## STORED DATA
****************

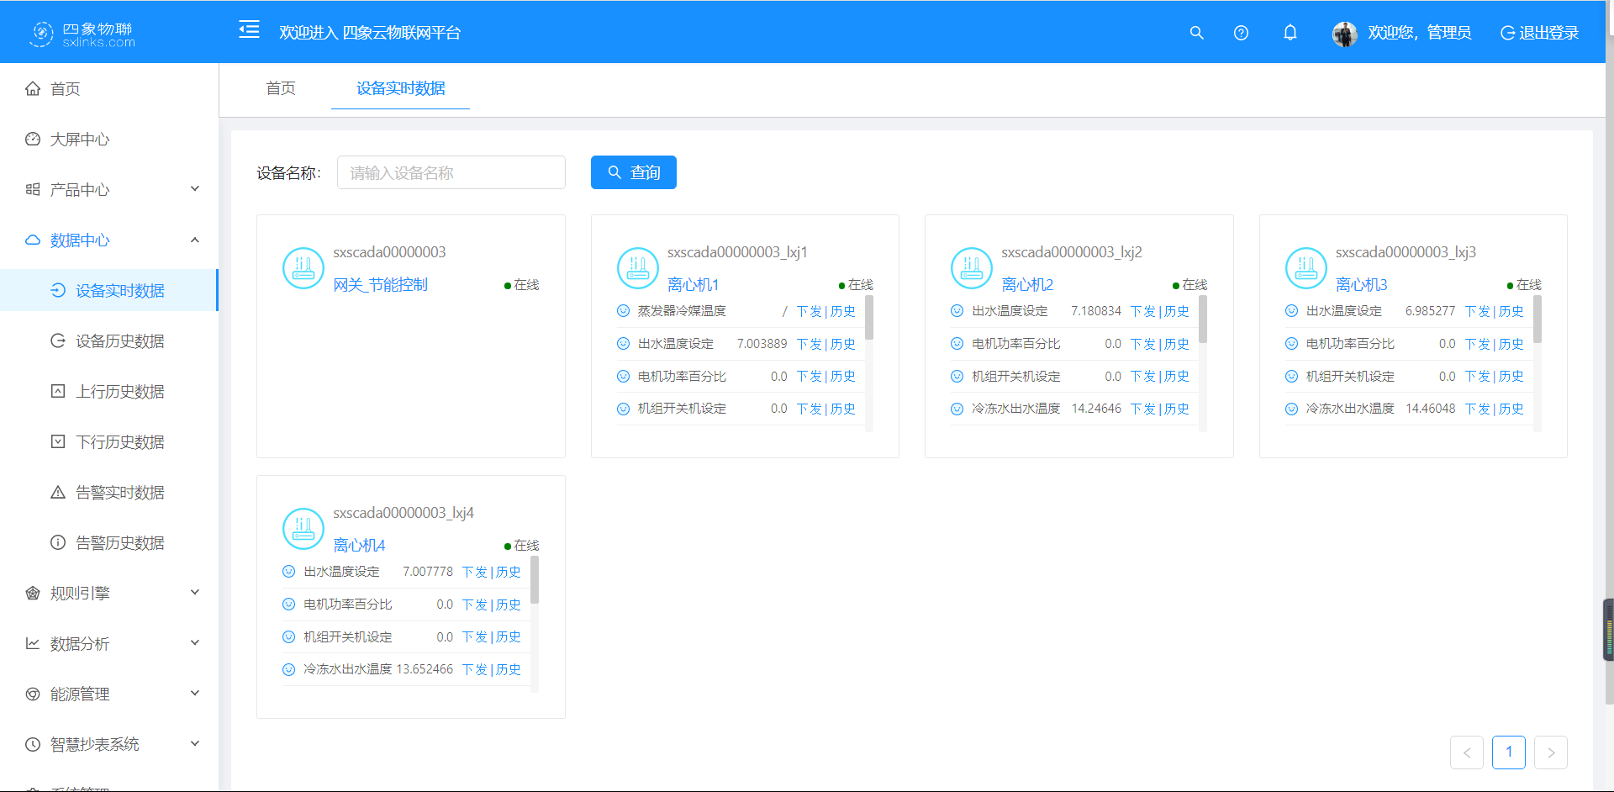Click the 网关_节能控制 gateway device icon
Image resolution: width=1614 pixels, height=792 pixels.
pyautogui.click(x=303, y=268)
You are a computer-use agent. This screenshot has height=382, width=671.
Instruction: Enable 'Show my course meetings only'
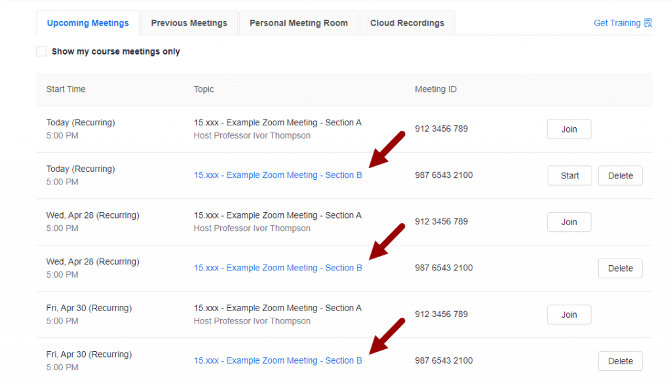41,51
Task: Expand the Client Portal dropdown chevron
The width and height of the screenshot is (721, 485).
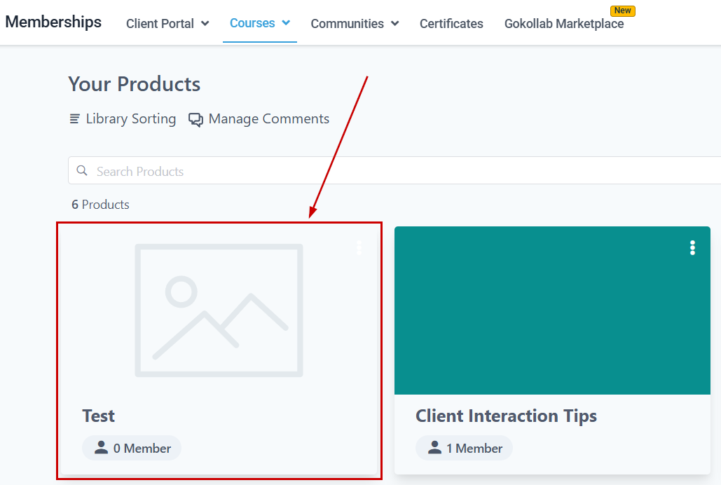Action: tap(205, 23)
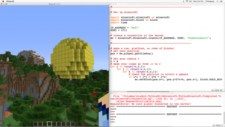Select the last hotbar slot
Image resolution: width=225 pixels, height=127 pixels.
(73, 124)
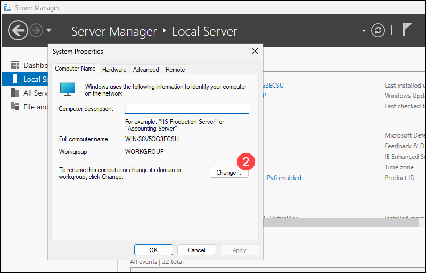
Task: Select the Computer Name tab
Action: click(x=76, y=69)
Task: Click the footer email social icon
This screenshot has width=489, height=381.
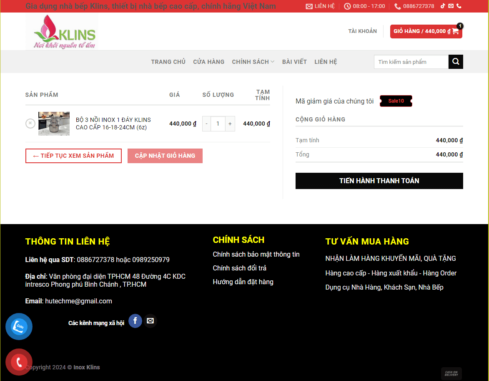Action: click(150, 321)
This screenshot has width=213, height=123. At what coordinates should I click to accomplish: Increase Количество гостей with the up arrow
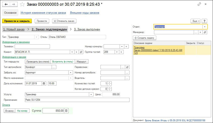tap(110, 82)
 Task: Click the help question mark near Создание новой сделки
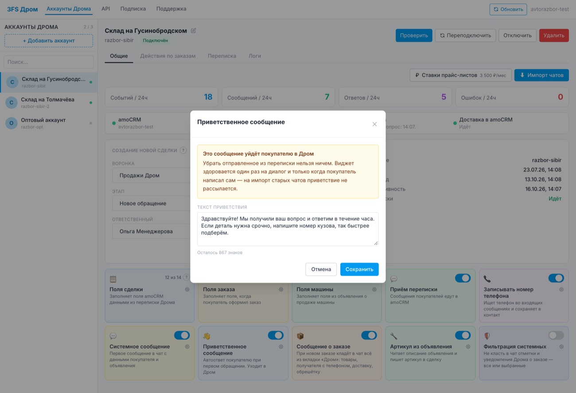pyautogui.click(x=183, y=150)
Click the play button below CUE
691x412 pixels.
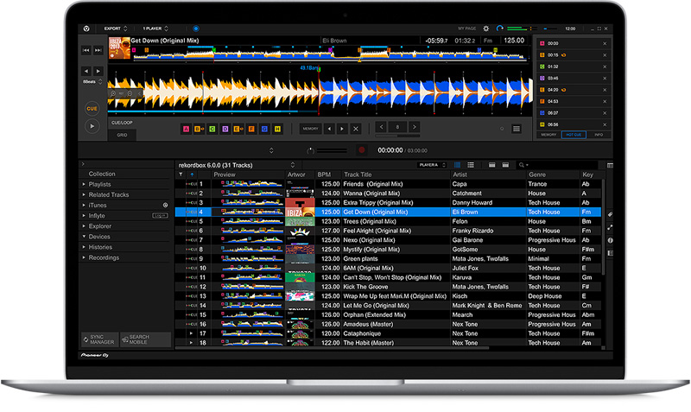click(92, 126)
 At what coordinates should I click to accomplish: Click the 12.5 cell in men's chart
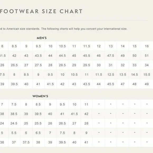(111, 75)
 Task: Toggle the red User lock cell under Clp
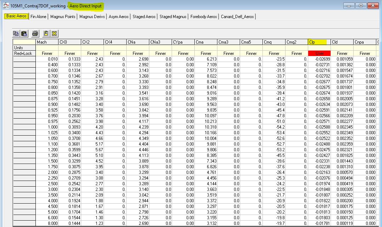(319, 53)
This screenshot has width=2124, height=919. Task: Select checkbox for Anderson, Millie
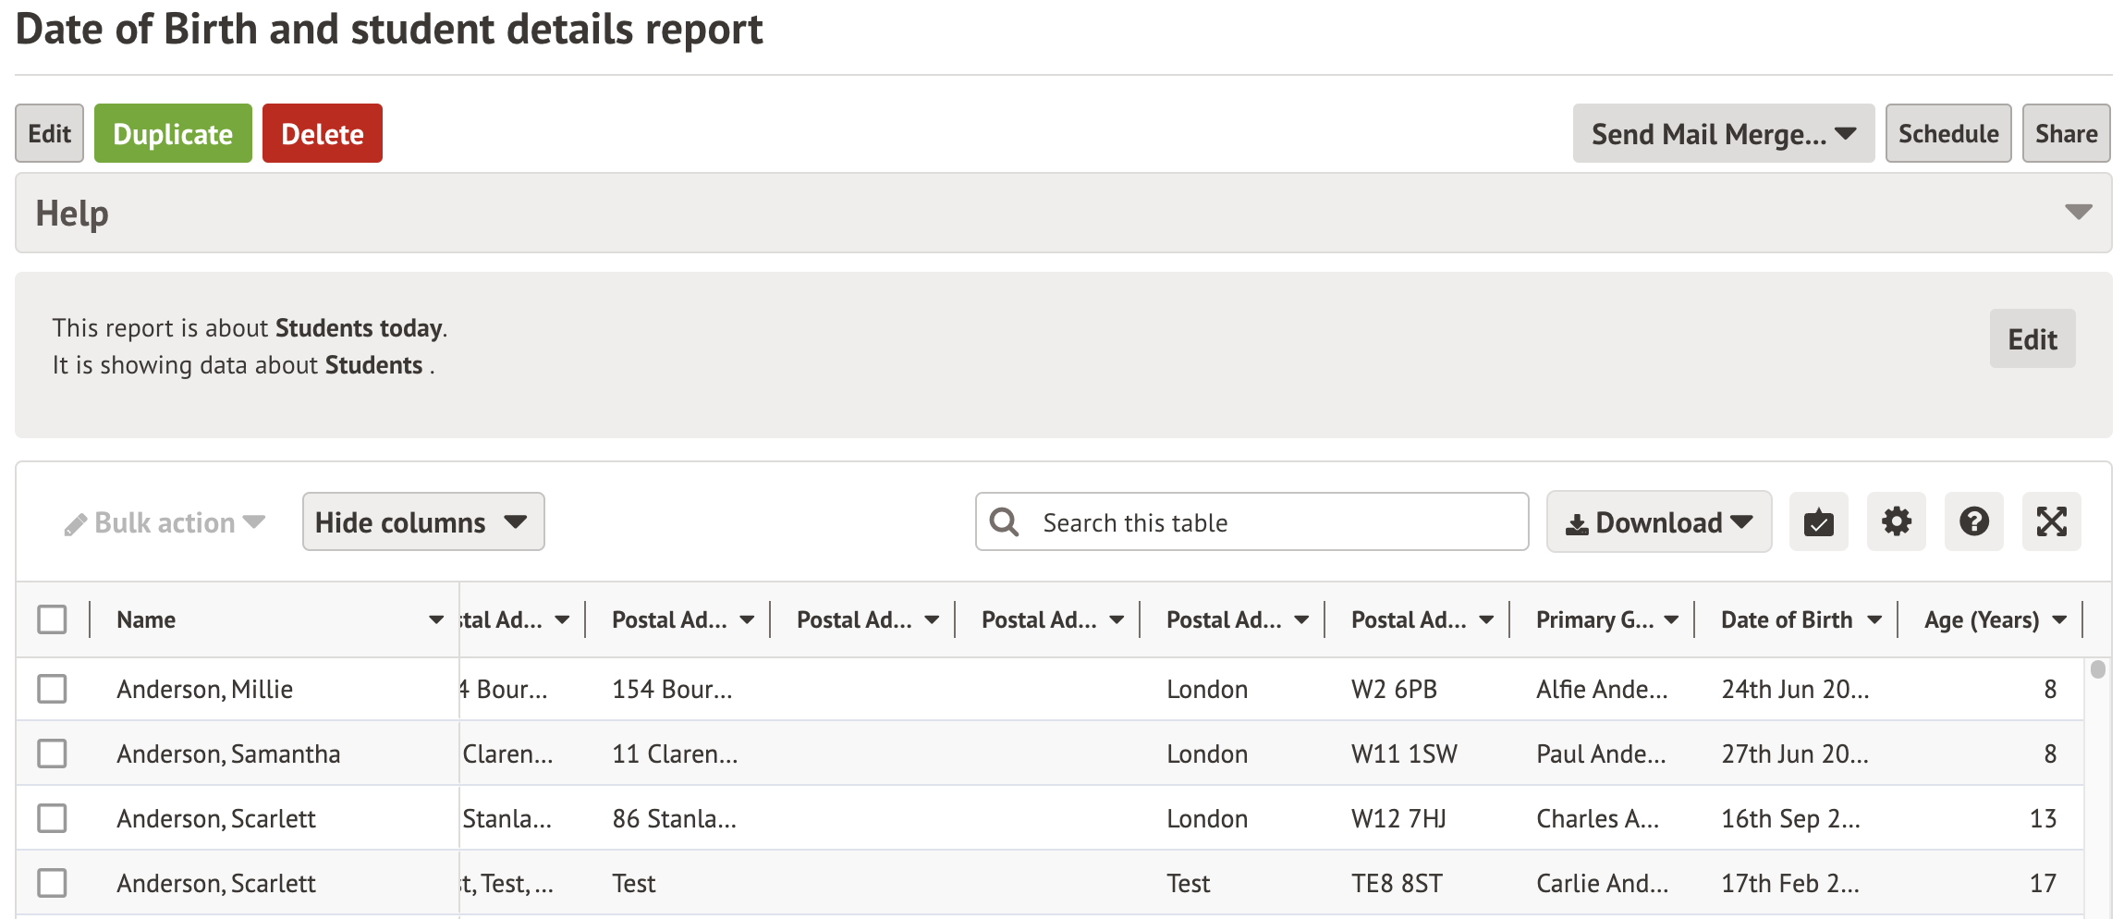(52, 689)
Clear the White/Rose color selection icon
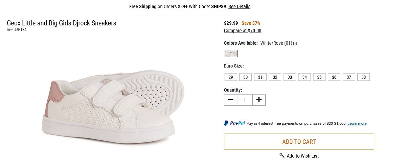Image resolution: width=406 pixels, height=163 pixels. [295, 43]
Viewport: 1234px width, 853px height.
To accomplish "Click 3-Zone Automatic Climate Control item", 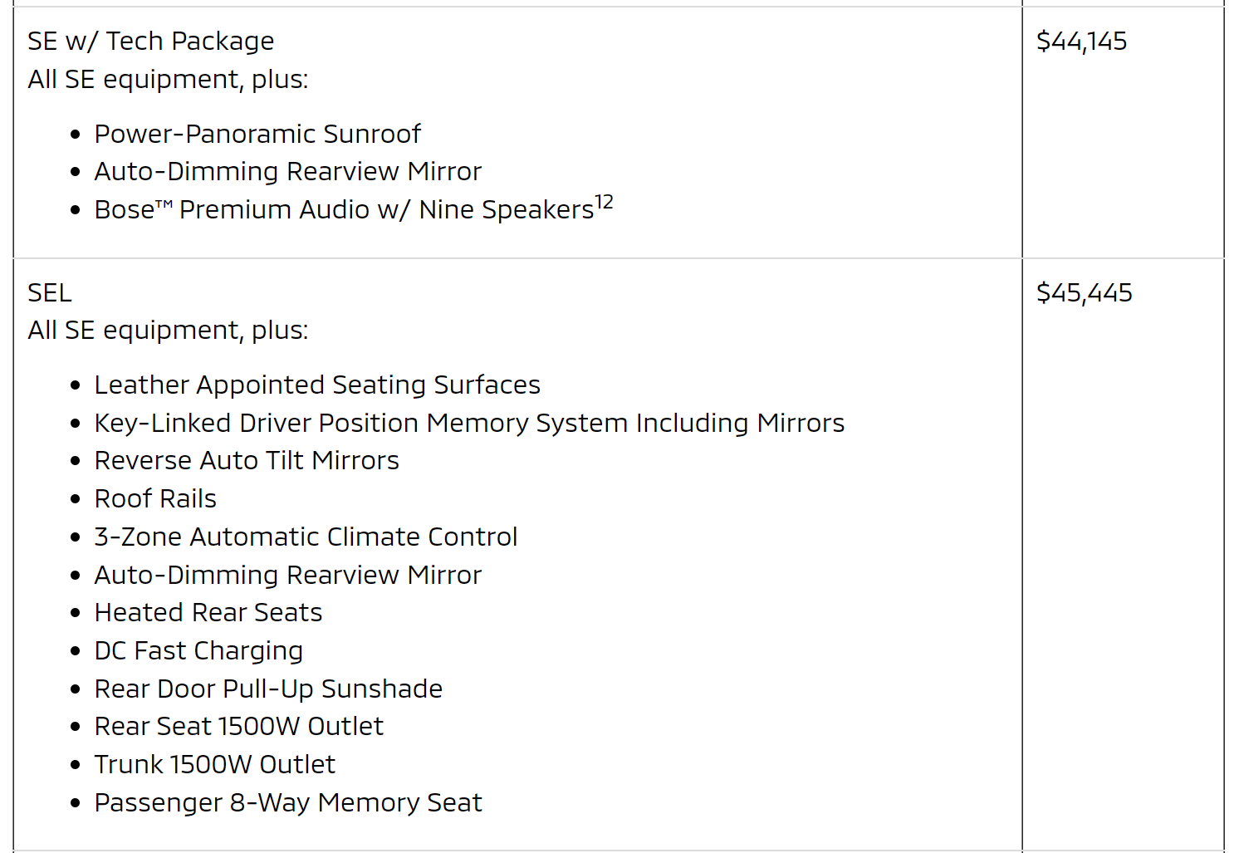I will [x=306, y=537].
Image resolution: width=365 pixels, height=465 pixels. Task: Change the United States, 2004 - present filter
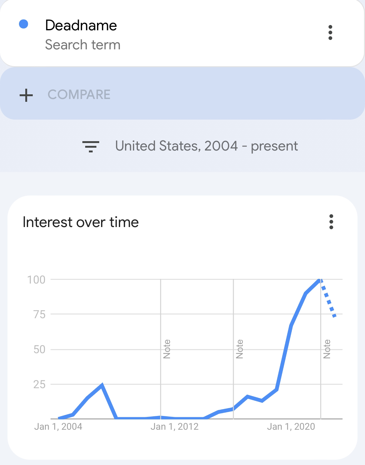tap(207, 146)
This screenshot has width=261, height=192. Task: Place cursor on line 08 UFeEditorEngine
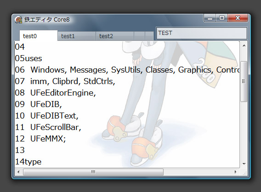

****************

Do not include pictures. Copy only the lines running from the line with "Image resolution: width=365" through the last line of the records, exactly as they appear.

## RESULT OF THE TASK
Image resolution: width=365 pixels, height=465 pixels. Task: Change the United States, 2004 - present filter
tap(207, 146)
This screenshot has width=261, height=192. Task: Place cursor on line 08 UFeEditorEngine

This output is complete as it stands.